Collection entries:
■ ■ ■ ■

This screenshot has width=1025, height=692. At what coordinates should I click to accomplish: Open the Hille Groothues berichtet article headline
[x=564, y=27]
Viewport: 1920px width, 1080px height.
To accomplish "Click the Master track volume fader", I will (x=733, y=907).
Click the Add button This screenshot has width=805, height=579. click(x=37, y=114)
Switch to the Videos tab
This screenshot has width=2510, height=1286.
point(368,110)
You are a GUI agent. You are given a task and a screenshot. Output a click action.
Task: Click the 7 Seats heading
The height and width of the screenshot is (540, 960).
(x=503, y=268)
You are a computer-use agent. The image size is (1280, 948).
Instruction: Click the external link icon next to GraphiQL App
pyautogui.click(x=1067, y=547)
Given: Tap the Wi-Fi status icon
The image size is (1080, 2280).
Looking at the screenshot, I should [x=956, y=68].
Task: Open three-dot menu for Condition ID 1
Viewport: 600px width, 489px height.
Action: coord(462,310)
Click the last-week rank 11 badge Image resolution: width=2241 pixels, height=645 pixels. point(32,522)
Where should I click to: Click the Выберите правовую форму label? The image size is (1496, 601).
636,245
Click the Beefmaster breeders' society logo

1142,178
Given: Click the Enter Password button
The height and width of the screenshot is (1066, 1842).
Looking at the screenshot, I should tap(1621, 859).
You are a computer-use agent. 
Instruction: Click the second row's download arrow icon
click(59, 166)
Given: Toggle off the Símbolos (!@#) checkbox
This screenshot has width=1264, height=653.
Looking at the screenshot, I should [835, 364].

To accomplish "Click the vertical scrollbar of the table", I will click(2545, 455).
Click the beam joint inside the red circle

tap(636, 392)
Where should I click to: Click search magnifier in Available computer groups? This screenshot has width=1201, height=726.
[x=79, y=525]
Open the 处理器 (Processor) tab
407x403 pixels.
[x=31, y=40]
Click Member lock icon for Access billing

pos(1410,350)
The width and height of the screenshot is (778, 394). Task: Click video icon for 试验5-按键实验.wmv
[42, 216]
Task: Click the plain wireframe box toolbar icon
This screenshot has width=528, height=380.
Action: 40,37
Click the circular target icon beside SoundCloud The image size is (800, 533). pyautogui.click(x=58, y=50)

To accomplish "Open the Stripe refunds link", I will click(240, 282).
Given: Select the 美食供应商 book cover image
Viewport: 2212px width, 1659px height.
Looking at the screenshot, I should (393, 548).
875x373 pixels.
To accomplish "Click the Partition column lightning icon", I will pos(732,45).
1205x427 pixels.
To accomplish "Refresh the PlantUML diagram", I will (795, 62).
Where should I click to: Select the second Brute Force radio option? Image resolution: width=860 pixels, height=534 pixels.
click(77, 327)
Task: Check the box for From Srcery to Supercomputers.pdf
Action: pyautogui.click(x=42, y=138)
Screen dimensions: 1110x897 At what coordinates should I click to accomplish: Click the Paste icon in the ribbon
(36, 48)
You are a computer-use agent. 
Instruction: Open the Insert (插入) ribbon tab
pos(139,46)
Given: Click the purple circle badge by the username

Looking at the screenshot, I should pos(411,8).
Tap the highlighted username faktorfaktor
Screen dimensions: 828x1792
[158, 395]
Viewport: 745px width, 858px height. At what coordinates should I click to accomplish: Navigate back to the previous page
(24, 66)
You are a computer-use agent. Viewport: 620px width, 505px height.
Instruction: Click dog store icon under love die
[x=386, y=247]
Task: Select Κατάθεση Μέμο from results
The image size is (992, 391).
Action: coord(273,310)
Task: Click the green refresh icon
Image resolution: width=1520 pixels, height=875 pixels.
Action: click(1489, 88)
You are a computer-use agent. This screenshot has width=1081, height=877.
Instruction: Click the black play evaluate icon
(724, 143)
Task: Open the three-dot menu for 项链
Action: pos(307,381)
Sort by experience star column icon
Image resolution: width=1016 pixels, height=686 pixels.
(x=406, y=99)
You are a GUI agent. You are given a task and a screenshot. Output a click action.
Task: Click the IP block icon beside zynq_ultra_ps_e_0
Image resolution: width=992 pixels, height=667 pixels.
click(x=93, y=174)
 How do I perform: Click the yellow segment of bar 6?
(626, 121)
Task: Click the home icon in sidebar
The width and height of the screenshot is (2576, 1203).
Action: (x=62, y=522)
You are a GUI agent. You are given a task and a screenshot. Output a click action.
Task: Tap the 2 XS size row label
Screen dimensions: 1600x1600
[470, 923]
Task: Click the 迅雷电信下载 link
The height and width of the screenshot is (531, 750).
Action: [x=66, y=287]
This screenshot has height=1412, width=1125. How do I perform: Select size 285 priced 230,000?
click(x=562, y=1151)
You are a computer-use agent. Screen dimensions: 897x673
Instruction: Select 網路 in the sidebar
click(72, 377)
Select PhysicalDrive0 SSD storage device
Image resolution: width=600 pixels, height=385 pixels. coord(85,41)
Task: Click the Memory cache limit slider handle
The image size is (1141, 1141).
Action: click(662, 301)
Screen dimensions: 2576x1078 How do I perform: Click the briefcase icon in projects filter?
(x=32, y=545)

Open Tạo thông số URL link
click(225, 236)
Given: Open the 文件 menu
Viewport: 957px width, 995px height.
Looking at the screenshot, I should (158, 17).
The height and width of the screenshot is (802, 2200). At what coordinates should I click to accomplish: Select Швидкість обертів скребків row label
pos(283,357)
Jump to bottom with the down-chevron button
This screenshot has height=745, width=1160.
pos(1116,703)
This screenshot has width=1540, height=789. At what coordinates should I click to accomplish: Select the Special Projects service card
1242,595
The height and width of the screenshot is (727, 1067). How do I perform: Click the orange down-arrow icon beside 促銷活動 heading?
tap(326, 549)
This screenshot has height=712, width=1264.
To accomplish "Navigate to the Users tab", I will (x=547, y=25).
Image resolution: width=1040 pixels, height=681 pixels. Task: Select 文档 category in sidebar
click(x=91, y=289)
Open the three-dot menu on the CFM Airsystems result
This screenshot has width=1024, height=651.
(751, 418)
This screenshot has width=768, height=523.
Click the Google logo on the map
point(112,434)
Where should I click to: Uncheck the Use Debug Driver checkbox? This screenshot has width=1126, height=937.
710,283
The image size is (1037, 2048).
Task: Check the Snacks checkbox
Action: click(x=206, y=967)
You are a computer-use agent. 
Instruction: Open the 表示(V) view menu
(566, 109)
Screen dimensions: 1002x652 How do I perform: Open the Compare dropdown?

■ ■ ■ ■

Give back the records above, character for character.

This screenshot has width=1025, height=692. At what coordinates should I click to accomplish: Open the Hille Groothues berichtet article headline
[x=564, y=27]
Viewport: 1920px width, 1080px height.
To accomplish "Click the Master track volume fader", I will (x=733, y=907).
Click the Add button This screenshot has width=805, height=579. click(x=37, y=114)
Switch to the Videos tab
This screenshot has width=2510, height=1286.
point(368,110)
You are a GUI agent. You are given a task and a screenshot. Output a click action.
Task: Click the 7 Seats heading
The height and width of the screenshot is (540, 960).
(x=503, y=268)
You are a computer-use agent. The image size is (1280, 948).
Instruction: Click the external link icon next to GraphiQL App
pyautogui.click(x=1067, y=547)
Given: Tap the Wi-Fi status icon
The image size is (1080, 2280).
Looking at the screenshot, I should [x=956, y=68].
Task: Open three-dot menu for Condition ID 1
Viewport: 600px width, 489px height.
Action: coord(462,310)
Click the last-week rank 11 badge Image resolution: width=2241 pixels, height=645 pixels. point(32,522)
Where should I click to: Click the Выберите правовую форму label? The image size is (1496, 601).
636,245
Click the Beefmaster breeders' society logo

1142,178
Given: Click the Enter Password button
The height and width of the screenshot is (1066, 1842).
Looking at the screenshot, I should tap(1621, 859).
You are a computer-use agent. 
Instruction: Click the second row's download arrow icon
click(59, 166)
Given: Toggle off the Símbolos (!@#) checkbox
This screenshot has width=1264, height=653.
Looking at the screenshot, I should [835, 364].

To accomplish "Click the vertical scrollbar of the table", I will click(2545, 455).
Click the beam joint inside the red circle

tap(636, 392)
Where should I click to: Click search magnifier in Available computer groups? This screenshot has width=1201, height=726.
[x=79, y=525]
Open the 处理器 (Processor) tab
407x403 pixels.
[x=31, y=40]
Click Member lock icon for Access billing

pos(1410,350)
The width and height of the screenshot is (778, 394). Task: Click video icon for 试验5-按键实验.wmv
[42, 216]
Task: Click the plain wireframe box toolbar icon
This screenshot has width=528, height=380.
Action: 40,37
Click the circular target icon beside SoundCloud The image size is (800, 533). pyautogui.click(x=58, y=50)

To accomplish "Open the Stripe refunds link", I will click(240, 282).
Given: Select the 美食供应商 book cover image
Viewport: 2212px width, 1659px height.
Looking at the screenshot, I should (393, 548).
875x373 pixels.
To accomplish "Click the Partition column lightning icon", I will pos(732,45).
1205x427 pixels.
To accomplish "Refresh the PlantUML diagram", I will (795, 62).
Where should I click to: Select the second Brute Force radio option? Image resolution: width=860 pixels, height=534 pixels.
click(77, 327)
Task: Check the box for From Srcery to Supercomputers.pdf
Action: pyautogui.click(x=42, y=138)
Screen dimensions: 1110x897 At what coordinates should I click to accomplish: Click the Paste icon in the ribbon
(36, 48)
You are a computer-use agent. 
Instruction: Open the Insert (插入) ribbon tab
pos(139,46)
Given: Click the purple circle badge by the username

Looking at the screenshot, I should pos(411,8).
Tap the highlighted username faktorfaktor
Screen dimensions: 828x1792
[158, 395]
Viewport: 745px width, 858px height. At what coordinates should I click to accomplish: Navigate back to the previous page
(24, 66)
You are a computer-use agent. Viewport: 620px width, 505px height.
Instruction: Click dog store icon under love die
[x=386, y=247]
Task: Select Κατάθεση Μέμο from results
The image size is (992, 391).
Action: coord(273,310)
Task: Click the green refresh icon
Image resolution: width=1520 pixels, height=875 pixels.
Action: click(1489, 88)
You are a computer-use agent. This screenshot has width=1081, height=877.
Instruction: Click the black play evaluate icon
(724, 143)
Task: Open the three-dot menu for 项链
Action: pos(307,381)
Sort by experience star column icon
Image resolution: width=1016 pixels, height=686 pixels.
(x=406, y=99)
You are a GUI agent. You are given a task and a screenshot. Output a click action.
Task: Click the IP block icon beside zynq_ultra_ps_e_0
Image resolution: width=992 pixels, height=667 pixels.
click(x=93, y=174)
 How do I perform: Click the yellow segment of bar 6?
(626, 121)
Task: Click the home icon in sidebar
The width and height of the screenshot is (2576, 1203).
Action: (x=62, y=522)
You are a GUI agent. You are given a task and a screenshot. Output a click action.
Task: Tap the 2 XS size row label
Screen dimensions: 1600x1600
[470, 923]
Task: Click the 迅雷电信下载 link
The height and width of the screenshot is (531, 750).
Action: [x=66, y=287]
This screenshot has height=1412, width=1125. How do I perform: Select size 285 priced 230,000?
click(x=562, y=1151)
You are a computer-use agent. Screen dimensions: 897x673
Instruction: Select 網路 in the sidebar
click(72, 377)
Select PhysicalDrive0 SSD storage device
Image resolution: width=600 pixels, height=385 pixels. coord(85,41)
Task: Click the Memory cache limit slider handle
The image size is (1141, 1141).
Action: click(662, 301)
Screen dimensions: 2576x1078 How do I perform: Click the briefcase icon in projects filter?
(x=32, y=545)

Open Tạo thông số URL link
click(225, 236)
Given: Open the 文件 menu
Viewport: 957px width, 995px height.
Looking at the screenshot, I should (158, 17).
The height and width of the screenshot is (802, 2200). At what coordinates should I click to accomplish: Select Швидкість обертів скребків row label
pos(283,357)
Jump to bottom with the down-chevron button
This screenshot has height=745, width=1160.
pos(1116,703)
This screenshot has width=1540, height=789. At what coordinates should I click to accomplish: Select the Special Projects service card
1242,595
The height and width of the screenshot is (727, 1067). How do I perform: Click the orange down-arrow icon beside 促銷活動 heading?
tap(326, 549)
This screenshot has height=712, width=1264.
To accomplish "Navigate to the Users tab", I will (x=547, y=25).
Image resolution: width=1040 pixels, height=681 pixels. Task: Select 文档 category in sidebar
click(x=91, y=289)
Open the three-dot menu on the CFM Airsystems result
This screenshot has width=1024, height=651.
(751, 418)
This screenshot has width=768, height=523.
Click the Google logo on the map
point(112,434)
Where should I click to: Uncheck the Use Debug Driver checkbox? This screenshot has width=1126, height=937.
710,283
The image size is (1037, 2048).
Task: Check the Snacks checkbox
Action: click(x=206, y=967)
You are a computer-use agent. 
Instruction: Open the 表示(V) view menu
(566, 109)
Screen dimensions: 1002x652 How do I perform: Open the Compare dropdown?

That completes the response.